Gedanken eines sterbenden Wildschweins

Heute Morgen war die Welt noch in Ordnung. Ich lag mit meiner Familie im
Dickicht im Wald und schlief. Alles war vertraut.
Es war noch nicht Mittag, als ich mit meiner Familie (ihr Menschen nennt es
Rotte, warum weiß ich nicht) vom Lärm der Menschen und Hunde geweckt wurde.
In Angst rannten wir alle los, manche konnten sich retten, aber ich lief
offensichtlich in die falsche Richtung. Dann gab es einen Knall. Im ersten
Moment wusste ich gar nicht was los war, ich spürte einen Schmerz an der
Schulter und meine Angst wurde zur Panik als mir klar wurde, dass ich um mein
Leben rennen muss. Ich rannte einfach weiter, einfach planlos durch den Wald.
Mein Herz klopfte bis zum Hals und meine Angst war so groß, dass ich mich gar
nicht konzentrieren konnte wo ich hinlaufen sollte.
Ich lief den Berg runter und immer weiter, aus dem Wald raus. Was hätte ich
denn sonst tun können? Ich wollte nur mein Leben retten, nur weg von diesen
Menschen die mich mit ihrem Knall verletzt hatten und mich umbringen wollten.
Warum, fragte ich mich, warum wollen sie mich töten?
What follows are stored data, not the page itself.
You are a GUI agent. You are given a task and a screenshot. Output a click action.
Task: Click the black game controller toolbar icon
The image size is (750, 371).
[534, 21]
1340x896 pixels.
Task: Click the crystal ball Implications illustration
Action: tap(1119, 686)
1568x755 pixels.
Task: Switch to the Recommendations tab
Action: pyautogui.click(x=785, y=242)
Was habe ich Ihnen
getan?
Dann tauchten Häuser auf und Gärten, und dann die Straße. Das Auto habe ich
nicht kommen sehen. Schon wieder ein Knall, aber harmlos im Vergleich zu
meiner Schulter. Ich lief zurück in die Gärten.
Es gab nirgends ein geeignetes Versteck für mich und ich lief einfach weiter
hinter den Häusern an den Gärten entlang. Verschwommen hörte ich wie sich die
Menschen unterhielten. Sie sprachen von Schäden, die ich und meine Familie
verursachen würden. Vom Schaden am Auto - das tut mir leid -, aber das wollte
ich doch nicht, ich habe es doch einfach nicht gesehen in meiner Angst. Ich
wollte doch auch gar nicht auf der Straße sein, ich wünschte ich könnte zurück in
den Wald, aber dorthin kann ich nicht zurück, dort will man mich töten.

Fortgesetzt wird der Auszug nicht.